Load Testing Hints¶

Quick reference for running containerized load tests with docker compose and Locust.

Starting the Testing Stack¶

# Default: starts gateway, nginx, fast_test_server, Locust (web UI at :8089)
make testing-up

All load testing services run inside Docker on the mcpnet network. Locust targets http://nginx:80 by default.

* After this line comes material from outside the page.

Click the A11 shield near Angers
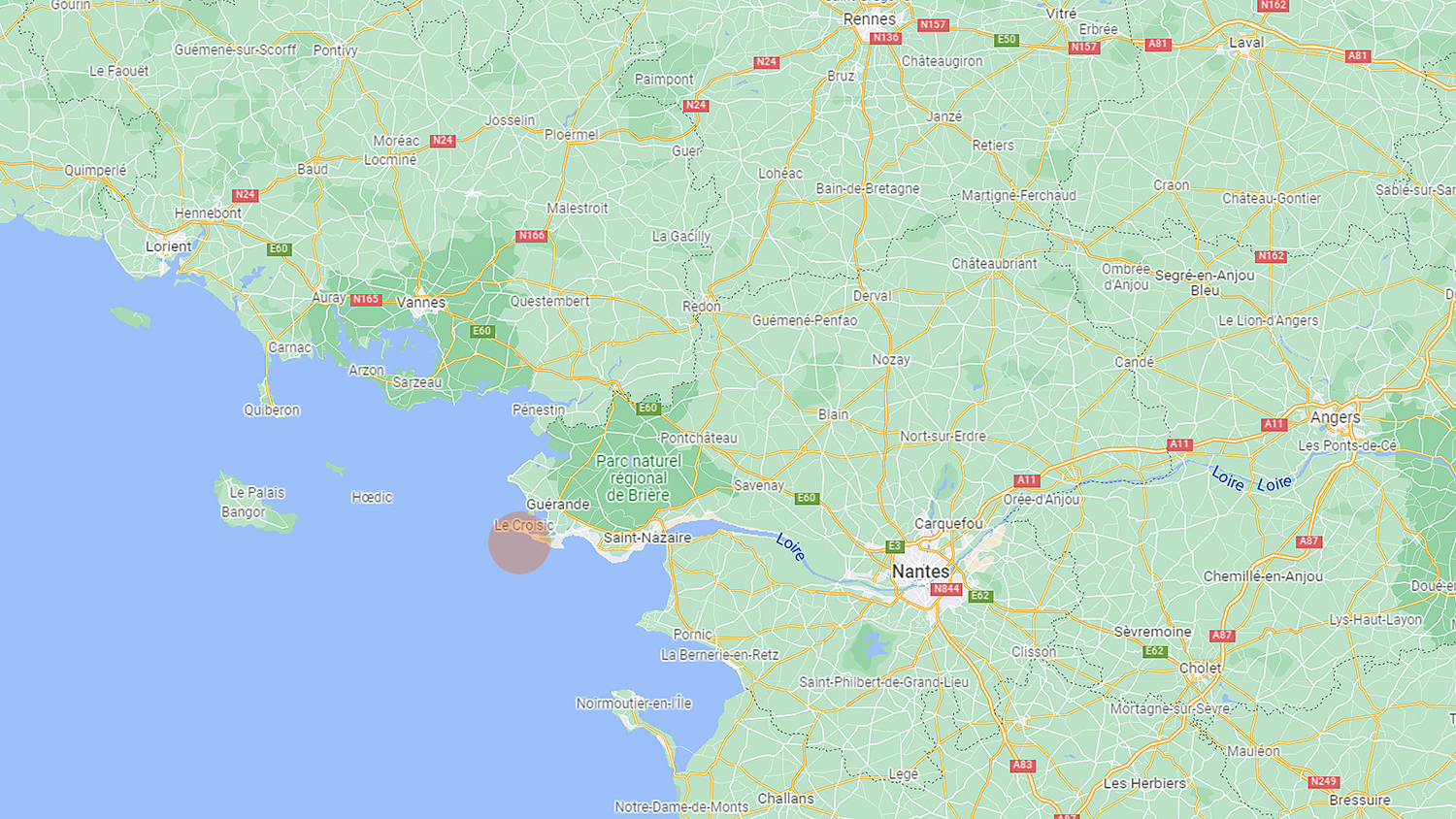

Environment Variable Reference¶

Locust Configuration¶

Override these when calling make testing-up or docker compose --profile testing up:

Variable	Default	Description
`LOCUST_LOCUSTFILE`	`locustfile.py`	Which locustfile to run (any file in `tests/loadtest/`)
`LOCUST_MODE`	`master`	`master` for web UI, `headless` for CLI-only
`LOCUST_USERS`	`100`	Number of concurrent simulated users
`LOCUST_SPAWN_RATE`	`10`	Users spawned per second during ramp-up
`LOCUST_RUN_TIME`	`5m`	Test duration (headless mode only), e.g. `30s`, `5m`, `1h`
`LOCUST_EXPECT_WORKERS`	`1`	Number of distributed workers the master expects

Examples:

# Run the echo delay locustfile with web UI
LOCUST_LOCUSTFILE=locustfile_echo_delay.py make testing-up

# Headless run with 500 users for 2 minutes
LOCUST_LOCUSTFILE=locustfile_echo_delay.py LOCUST_MODE=headless \
  LOCUST_USERS=500 LOCUST_SPAWN_RATE=50 LOCUST_RUN_TIME=120s \
  make testing-up

# Use the high-throughput locustfile
LOCUST_LOCUSTFILE=locustfile_highthroughput.py make testing-up

# Scale to 4 Locust workers for higher concurrency
TESTING_LOCUST_WORKERS=4 make testing-up

Gateway Scaling¶

Variable	Default	Description
`GATEWAY_REPLICAS`	`3`	Number of gateway container instances
`GATEWAY_CPU_LIMIT`	`8`	CPU limit per replica
`GATEWAY_MEM_LIMIT`	`8G`	Memory limit per replica
`GATEWAY_CPU_RESERVATION`	`4`	CPU reservation per replica
`GATEWAY_MEM_RESERVATION`	`4G`	Memory reservation per replica
`GUNICORN_WORKERS`	`24`	Gunicorn worker processes per replica

Examples:

# 6 small replicas with 5 workers each (30 total workers)
GATEWAY_REPLICAS=6 GATEWAY_CPU_LIMIT=1 GATEWAY_MEM_LIMIT=2G \
  GATEWAY_CPU_RESERVATION=0.5 GATEWAY_MEM_RESERVATION=1G \
  GUNICORN_WORKERS=5 make testing-up

# Single large replica for debugging
GATEWAY_REPLICAS=1 GUNICORN_WORKERS=4 make testing-up

Gateway Configuration¶

Variable	Default	Description
`DATABASE_URL`	`postgresql+psycopg://...@pgbouncer:6432/mcp`	Database connection string
`POSTGRES_PASSWORD`	`mysecretpassword`	PostgreSQL password (used in default `DATABASE_URL`)
`MCP_SESSION_POOL_ENABLED`	`true`	Enable MCP client session pooling

Examples:

# Bypass PgBouncer and connect directly to PostgreSQL
DATABASE_URL='postgresql+psycopg://postgres:mysecretpassword@postgres:5432/mcp' make testing-up

# Disable session pooling (uses fresh connection per tool call — slower but more reliable)
MCP_SESSION_POOL_ENABLED=false make testing-up

# Combine: small replicas + direct Postgres + echo delay test + no pool
GATEWAY_REPLICAS=6 GUNICORN_WORKERS=5 MCP_SESSION_POOL_ENABLED=false \
  DATABASE_URL='postgresql+psycopg://postgres:mysecretpassword@postgres:5432/mcp' \
  LOCUST_LOCUSTFILE=locustfile_echo_delay.py \
  make testing-up

Echo Delay Test Configuration¶

These are read by locustfile_echo_delay.py inside the Locust container:

Variable	Default	Description
`ECHO_DELAY_MS`	`500`	Milliseconds the echo tool waits before responding
`ECHO_DELAY_SERVER_ID`	(fixed UUID)	Virtual server ID to target (matches `register_fast_test`)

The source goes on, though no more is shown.